■ **WHAT YOU WILL DO**
(1) Answer these from the Alaska marine debris report:
(a) Which agency funded last year's aerial survey?
(b) What organization does Tom Pogson work for, and where is it based?
(c) How high were the walls of water in the tsunami footage that Pogson describes?
(2) Restate the Alaska marine debris report from "(Marine Debris 2" up to and including "heading this way.", renaming "foam" to "polystyrene" everywhere it occurs.
(3) Carry the Alaska marine debris report on from its last sentence.
[[ PASSAGE SHOWN, beginning ]]
Marine debris isn’t a new phenomenon in Alaska. Items have been washing up on shorelines across the state for decades. But when the Japanese Tsunami washed away entire towns in 2011, things changed. North America braced itself for an onslaught of debris. Government scrambled for clean-up funds, and citizen volunteers, armed with bags and good intentions, took to the beaches. Tsunami remnants are still en route, and as KMXT’s Brianna Gibbs reports, the next wave of debris could bring some new obstacles.

Last year the State Department of Environmental Conservation funded an aerial survey over much of Southeast and Southcentral Alaska. It wasn’t the first time the coast was photographed, but the images collected during that survey showed something new on Alaska’s shorelines.

(Marine Debris 1 :03 “Massive quantities of foam.”)

Tom Pogson is the director of marine programs, outreach and education for Island Trails Network in Kodiak. He joined the organization shortly after the Japanese Tsunami. Since then, Pogson has devoted himself to cleaning beaches, especially those covered in foam.

(Marine Debris 2 :15 “*Footsteps* You can see here how these little pieces of foam start to get harder and harder to pick up. And then they start becoming part of the beach. There’s an awful lot of it here when you start looking. I mean look at it all, look at all that.”)

Pogson said it was the arrival of the foam that convinced the state tsunami debris was coming. But it was also just the tip of the iceberg.

(Marine Debris 3 :15 “You know the video footage of the tsunami event is powerful because it shows, you know walls of water, 20 and 30 feet high, washing inland and mowing everything in its path down and washing it back out to sea.”)

Entire towns and their contents were washed away.

(Marine Debris 4 :06 “Insecticides to paint, paint thinner, industrial chemicals of all kinds, hydraulic fluids.”)

And if it floats, Pogson said it’s probably heading this way.
[[ PASSAGE SHOWN, end ]]
[[ INFORMATION SHOWN, beginning ]]
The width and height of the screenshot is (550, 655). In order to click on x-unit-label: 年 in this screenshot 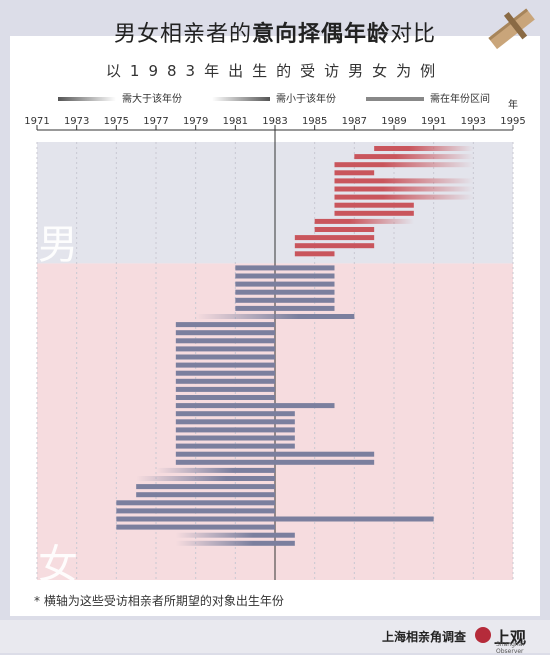, I will do `click(513, 104)`.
[[ INFORMATION SHOWN, end ]]
■ **REPLIES**
(1)
(a) The State Department of Environmental Conservation.
(b) Island Trails Network in Kodiak.
(c) 20 and 30 feet high.

(2)
(Marine Debris 2 :15 “*Footsteps* You can see here how these little pieces of polystyrene start to get harder and harder to pick up. And then they start becoming part of the beach. There’s an awful lot of it here when you start looking. I mean look at it all, look at all that.”)

Pogson said it was the arrival of the polystyrene that convinced the state tsunami debris was coming. But it was also just the tip of the iceberg.

(Marine Debris 3 :15 “You know the video footage of the tsunami event is powerful because it shows, you know walls of water, 20 and 30 feet high, washing inland and mowing everything in its path down and washing it back out to sea.”)

Entire towns and their contents were washed away.

(Marine Debris 4 :06 “Insecticides to paint, paint thinner, industrial chemicals of all kinds, hydraulic fluids.”)

And if it floats, Pogson said it’s probably heading this way.

(3)
That’s a problem, especially for the brigades of volunteers that will be cleaning up Alaska’s shorelines this summer. As heavier items make their way across the Pacific Ocean, it’s likely that more and more hazardous material will start washing up.

(Marine Debris 5 :10 “There’s things that are commonly washing up on beaches that are not in the purview of every person, in terms of their safety.”)

The items that could start washing up won’t only pose threats to the environment and people around them, but the arrival of hazardous materials will bring with them new removal challenges. Pogson said ITN is working toward those certifications.

(Marine Debris 6 :15 “But it’s not something we can’t offer the general public. And it’s a difficult problem. And in the end we will have this training, we will get the funding, we’ll stet the time aside, but at least for this season we’re going try and minimize everyone’s exposure to that by just find it, record it, photograph it, report it. We can find someone who’s qualified, potentially, to get it, but we don’t have the training, we don’t have the funding.”)

Pogson said he doesn’t want to discourage the good Samaritans across the state, he just wants people to be aware of the type of marine debris showing up.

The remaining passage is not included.